Mastigava os seus sessenta, setenta anos. Depois de ter subido-dinossauro as escadas largas, emergia dos protocolos, sentava-se maquinalmente. O que tornava a situação penosa era a tentativa de imprimir ao corpo um aspecto jovial, balançando de um lado para o outro os quadris engessados e os cabelos, desta maneira. Sua alma era uma infinidade de arquivos abertos e fechados.

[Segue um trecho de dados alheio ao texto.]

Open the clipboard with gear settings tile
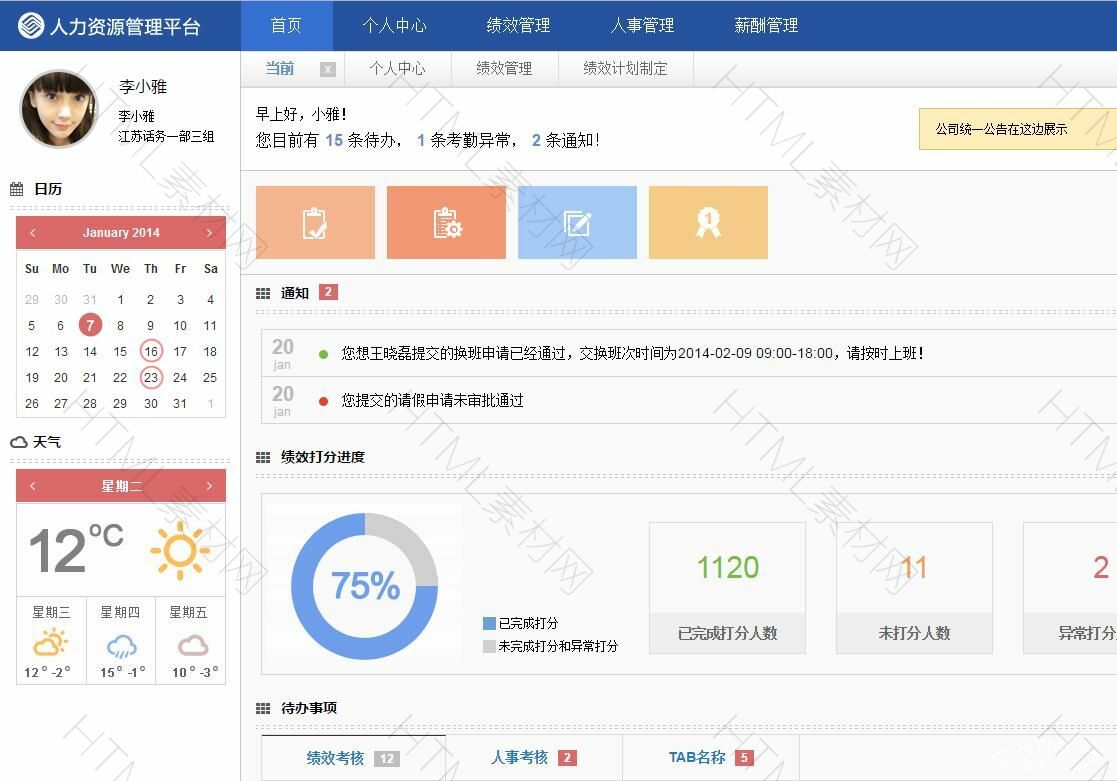 (x=446, y=222)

Crianças pobres corriam no andar debaixo ou se esparramavam pelos colchonetes. Na sala dos professores, ela buscava a todo custo descolar aquela imagem grudada na pele, um couro fiscalizante, esforçando-se por demonstrar interesse pela leitura que a moça empreendia. Porém – trágica fatalidade! – não atingia a substância do texto. Uns conceitos saíram de sua boca como pedras. Contentou-se. Um alívio pôr-se à salvo daquelas palavras. Arroz feijão bolinho. Um gole de coca-cola e cada coisa tomou seu devido lugar.

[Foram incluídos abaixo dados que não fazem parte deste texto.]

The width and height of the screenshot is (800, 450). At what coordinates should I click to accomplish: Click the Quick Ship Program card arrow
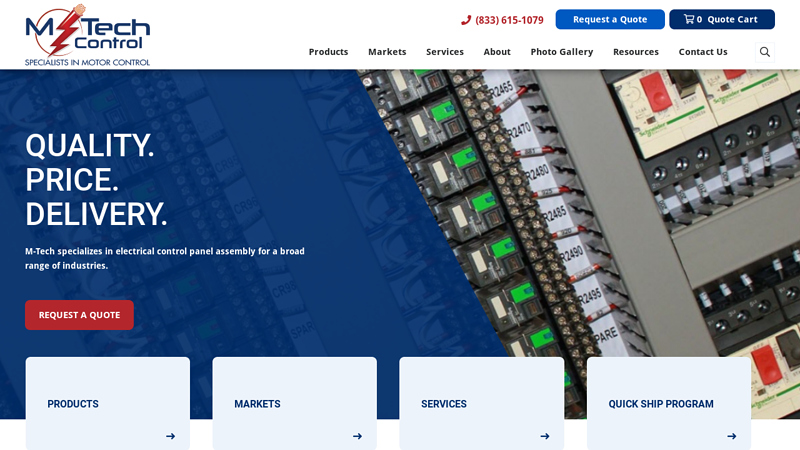731,436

Ela tentou olhar para o céu que se exibia detrás do vidro da janela. Em vão. Seus olhos estavam embaçados e sugavam com um sentimento de vitória cada objeto passível de ser avaliado. Ou de cometer erros. De longe, o coração batia devagar e denso. Respirou ofegante. Tentou ainda uma vez ser agradável, sentiu uma preguiça infinita de ser agradável. O que você está lendo? A voz soou professoral, caminhando por uma partitura torta no ar. um...l....livraqui.......... Balançou a cabeça e, no quase desespero, procurou novamente o céu, forçando as vistas através do vidro da janela. Sujeito. Sujeitar-se. Se levantou com uma tonelada em cada um dos seus oitenta quilos, o coração turvou. Desceu as escadas com pesar, formulou um começo de questão, desistiu. Deixou assim como estava. Ganhou a rua e pensou com carinho em um antigo amor, dos tempos de escola. Bobagem.                          

domingo, 6 de outubro de 2013

Conto: "Era sol"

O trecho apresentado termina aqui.